What to produce:
Set down the entries word for word, from the first line through the line containing "pyautogui.click(x=141, y=359)".

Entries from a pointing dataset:

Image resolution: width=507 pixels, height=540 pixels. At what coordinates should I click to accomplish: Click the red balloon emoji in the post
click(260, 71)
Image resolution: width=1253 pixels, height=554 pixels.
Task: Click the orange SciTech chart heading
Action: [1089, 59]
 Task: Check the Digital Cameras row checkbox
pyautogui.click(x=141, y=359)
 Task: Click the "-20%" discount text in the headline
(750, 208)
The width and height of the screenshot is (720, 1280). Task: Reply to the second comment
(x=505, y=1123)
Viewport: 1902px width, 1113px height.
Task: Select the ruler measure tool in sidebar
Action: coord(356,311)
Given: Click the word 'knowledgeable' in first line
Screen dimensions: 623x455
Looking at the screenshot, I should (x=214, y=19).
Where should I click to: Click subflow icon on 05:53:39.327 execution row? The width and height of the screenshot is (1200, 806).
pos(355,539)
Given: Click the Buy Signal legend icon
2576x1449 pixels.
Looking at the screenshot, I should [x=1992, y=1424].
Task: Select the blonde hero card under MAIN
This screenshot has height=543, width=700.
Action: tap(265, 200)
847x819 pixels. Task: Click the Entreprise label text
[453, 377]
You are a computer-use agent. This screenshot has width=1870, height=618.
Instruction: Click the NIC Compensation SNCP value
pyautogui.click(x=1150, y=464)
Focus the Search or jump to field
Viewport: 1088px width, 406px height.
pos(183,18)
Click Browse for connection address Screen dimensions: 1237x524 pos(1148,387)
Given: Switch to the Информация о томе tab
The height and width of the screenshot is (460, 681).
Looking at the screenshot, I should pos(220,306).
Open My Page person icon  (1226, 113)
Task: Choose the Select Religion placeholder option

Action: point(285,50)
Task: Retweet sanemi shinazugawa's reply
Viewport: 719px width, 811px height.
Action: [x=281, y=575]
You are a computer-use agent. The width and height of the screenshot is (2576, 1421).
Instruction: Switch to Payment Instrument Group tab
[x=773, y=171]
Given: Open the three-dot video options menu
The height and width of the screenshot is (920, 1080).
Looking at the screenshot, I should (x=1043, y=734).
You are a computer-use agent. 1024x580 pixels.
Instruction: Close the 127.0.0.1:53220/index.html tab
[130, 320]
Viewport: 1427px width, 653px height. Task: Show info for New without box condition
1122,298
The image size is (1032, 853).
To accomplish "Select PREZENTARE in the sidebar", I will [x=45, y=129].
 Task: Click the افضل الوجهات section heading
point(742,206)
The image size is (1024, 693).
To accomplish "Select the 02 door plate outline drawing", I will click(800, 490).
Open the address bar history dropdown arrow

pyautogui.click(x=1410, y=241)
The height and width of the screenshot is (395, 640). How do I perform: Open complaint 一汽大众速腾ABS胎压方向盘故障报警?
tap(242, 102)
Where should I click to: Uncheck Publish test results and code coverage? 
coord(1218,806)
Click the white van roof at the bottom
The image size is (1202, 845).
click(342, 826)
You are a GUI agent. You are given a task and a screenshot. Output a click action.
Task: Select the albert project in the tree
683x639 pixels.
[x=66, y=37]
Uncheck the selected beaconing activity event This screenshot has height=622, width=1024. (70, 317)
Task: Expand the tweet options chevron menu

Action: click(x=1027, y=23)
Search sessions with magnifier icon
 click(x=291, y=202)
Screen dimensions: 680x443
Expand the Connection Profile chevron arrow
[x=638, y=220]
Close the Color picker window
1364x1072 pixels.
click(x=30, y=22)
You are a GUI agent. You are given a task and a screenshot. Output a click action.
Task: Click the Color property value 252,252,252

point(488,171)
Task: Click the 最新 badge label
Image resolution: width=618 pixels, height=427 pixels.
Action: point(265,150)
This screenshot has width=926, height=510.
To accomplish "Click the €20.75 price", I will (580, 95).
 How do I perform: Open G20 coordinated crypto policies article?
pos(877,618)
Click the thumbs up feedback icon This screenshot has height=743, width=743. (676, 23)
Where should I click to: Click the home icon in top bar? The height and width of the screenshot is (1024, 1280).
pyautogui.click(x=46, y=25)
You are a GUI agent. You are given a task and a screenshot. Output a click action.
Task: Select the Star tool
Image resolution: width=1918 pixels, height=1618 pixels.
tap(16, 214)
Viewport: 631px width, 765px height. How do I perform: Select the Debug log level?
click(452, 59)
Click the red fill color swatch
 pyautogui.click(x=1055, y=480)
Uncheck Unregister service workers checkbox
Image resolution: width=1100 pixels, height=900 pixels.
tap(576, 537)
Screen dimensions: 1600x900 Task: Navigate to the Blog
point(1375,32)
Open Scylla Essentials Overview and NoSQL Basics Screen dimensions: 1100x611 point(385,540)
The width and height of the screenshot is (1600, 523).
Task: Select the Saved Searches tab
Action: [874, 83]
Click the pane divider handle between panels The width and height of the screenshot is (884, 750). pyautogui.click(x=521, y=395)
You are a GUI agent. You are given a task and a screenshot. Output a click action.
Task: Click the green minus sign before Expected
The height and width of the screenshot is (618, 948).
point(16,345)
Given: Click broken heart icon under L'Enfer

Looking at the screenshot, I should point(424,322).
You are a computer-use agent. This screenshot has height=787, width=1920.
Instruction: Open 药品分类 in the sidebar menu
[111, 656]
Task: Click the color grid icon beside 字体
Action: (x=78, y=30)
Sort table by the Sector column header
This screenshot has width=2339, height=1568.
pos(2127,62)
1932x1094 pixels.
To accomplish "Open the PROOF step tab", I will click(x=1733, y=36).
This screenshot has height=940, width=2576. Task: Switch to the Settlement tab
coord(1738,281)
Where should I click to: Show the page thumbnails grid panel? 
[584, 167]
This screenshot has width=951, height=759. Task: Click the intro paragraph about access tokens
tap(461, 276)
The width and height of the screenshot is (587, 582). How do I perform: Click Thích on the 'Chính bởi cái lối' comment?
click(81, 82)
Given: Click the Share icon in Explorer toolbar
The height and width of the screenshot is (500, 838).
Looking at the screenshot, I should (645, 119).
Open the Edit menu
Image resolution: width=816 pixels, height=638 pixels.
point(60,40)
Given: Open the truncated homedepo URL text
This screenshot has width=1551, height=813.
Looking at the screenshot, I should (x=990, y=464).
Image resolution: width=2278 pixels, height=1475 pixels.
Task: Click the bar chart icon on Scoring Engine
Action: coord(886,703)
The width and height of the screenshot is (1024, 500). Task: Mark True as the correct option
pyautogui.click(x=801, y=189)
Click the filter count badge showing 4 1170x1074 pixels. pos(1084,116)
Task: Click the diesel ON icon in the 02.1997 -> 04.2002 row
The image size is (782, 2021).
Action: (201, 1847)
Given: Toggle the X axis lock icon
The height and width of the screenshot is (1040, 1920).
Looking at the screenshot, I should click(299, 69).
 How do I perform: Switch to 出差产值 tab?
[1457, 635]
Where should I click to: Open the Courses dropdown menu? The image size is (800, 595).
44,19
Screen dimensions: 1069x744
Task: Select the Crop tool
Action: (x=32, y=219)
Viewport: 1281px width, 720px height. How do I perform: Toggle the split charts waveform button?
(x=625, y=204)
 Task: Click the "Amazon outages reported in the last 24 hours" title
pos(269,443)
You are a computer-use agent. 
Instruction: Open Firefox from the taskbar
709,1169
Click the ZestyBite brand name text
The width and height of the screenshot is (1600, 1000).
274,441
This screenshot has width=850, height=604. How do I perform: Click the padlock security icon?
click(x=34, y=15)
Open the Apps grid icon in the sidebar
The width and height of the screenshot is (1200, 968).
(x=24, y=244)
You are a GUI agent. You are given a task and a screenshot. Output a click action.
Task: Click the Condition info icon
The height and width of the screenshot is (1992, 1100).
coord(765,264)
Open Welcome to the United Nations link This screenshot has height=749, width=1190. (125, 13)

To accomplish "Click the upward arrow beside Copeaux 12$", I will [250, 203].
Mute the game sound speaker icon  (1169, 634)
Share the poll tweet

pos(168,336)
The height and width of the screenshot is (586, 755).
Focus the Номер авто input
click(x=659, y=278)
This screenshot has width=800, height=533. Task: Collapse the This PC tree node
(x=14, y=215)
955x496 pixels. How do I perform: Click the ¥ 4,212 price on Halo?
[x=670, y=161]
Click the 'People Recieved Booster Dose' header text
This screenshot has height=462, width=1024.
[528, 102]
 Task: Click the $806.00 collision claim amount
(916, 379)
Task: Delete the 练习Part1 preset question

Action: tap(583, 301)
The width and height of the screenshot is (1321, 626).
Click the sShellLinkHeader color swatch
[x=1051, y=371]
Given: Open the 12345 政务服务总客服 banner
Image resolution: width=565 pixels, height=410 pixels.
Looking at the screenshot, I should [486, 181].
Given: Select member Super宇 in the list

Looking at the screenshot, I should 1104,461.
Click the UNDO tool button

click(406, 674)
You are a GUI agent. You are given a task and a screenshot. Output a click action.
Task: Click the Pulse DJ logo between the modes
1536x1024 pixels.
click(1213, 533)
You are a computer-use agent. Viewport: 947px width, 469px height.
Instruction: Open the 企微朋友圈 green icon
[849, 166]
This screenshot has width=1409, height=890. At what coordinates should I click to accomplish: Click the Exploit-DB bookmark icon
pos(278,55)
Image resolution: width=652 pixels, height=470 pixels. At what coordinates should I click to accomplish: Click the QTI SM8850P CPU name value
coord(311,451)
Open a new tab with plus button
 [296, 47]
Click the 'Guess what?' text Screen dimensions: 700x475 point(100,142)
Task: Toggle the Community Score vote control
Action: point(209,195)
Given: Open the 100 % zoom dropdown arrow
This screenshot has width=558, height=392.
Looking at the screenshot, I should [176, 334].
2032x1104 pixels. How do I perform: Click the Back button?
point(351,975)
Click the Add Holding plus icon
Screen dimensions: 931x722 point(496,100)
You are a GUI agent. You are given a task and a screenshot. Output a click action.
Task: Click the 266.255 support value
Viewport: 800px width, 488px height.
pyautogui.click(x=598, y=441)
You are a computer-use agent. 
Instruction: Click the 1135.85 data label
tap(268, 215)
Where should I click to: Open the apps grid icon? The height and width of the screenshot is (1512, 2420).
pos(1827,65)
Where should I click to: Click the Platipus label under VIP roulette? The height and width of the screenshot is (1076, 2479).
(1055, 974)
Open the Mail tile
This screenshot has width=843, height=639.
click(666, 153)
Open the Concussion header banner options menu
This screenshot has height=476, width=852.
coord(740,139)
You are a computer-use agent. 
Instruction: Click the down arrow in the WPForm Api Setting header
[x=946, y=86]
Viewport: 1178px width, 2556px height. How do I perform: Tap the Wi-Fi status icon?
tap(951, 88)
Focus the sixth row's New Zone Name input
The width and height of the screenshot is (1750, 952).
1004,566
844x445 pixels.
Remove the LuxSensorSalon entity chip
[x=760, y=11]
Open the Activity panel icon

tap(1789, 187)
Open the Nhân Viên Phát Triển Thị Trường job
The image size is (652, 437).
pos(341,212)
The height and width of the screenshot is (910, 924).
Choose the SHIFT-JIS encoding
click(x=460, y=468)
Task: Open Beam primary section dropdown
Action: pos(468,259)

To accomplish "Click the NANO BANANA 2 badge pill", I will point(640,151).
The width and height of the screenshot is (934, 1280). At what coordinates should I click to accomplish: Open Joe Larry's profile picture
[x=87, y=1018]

Full answer:
Image resolution: width=507 pixels, height=540 pixels. At what coordinates should I click to accomplish: Click the red balloon emoji in the post
click(260, 71)
Image resolution: width=1253 pixels, height=554 pixels.
Task: Click the orange SciTech chart heading
Action: [1089, 59]
 Task: Check the Digital Cameras row checkbox
pyautogui.click(x=141, y=359)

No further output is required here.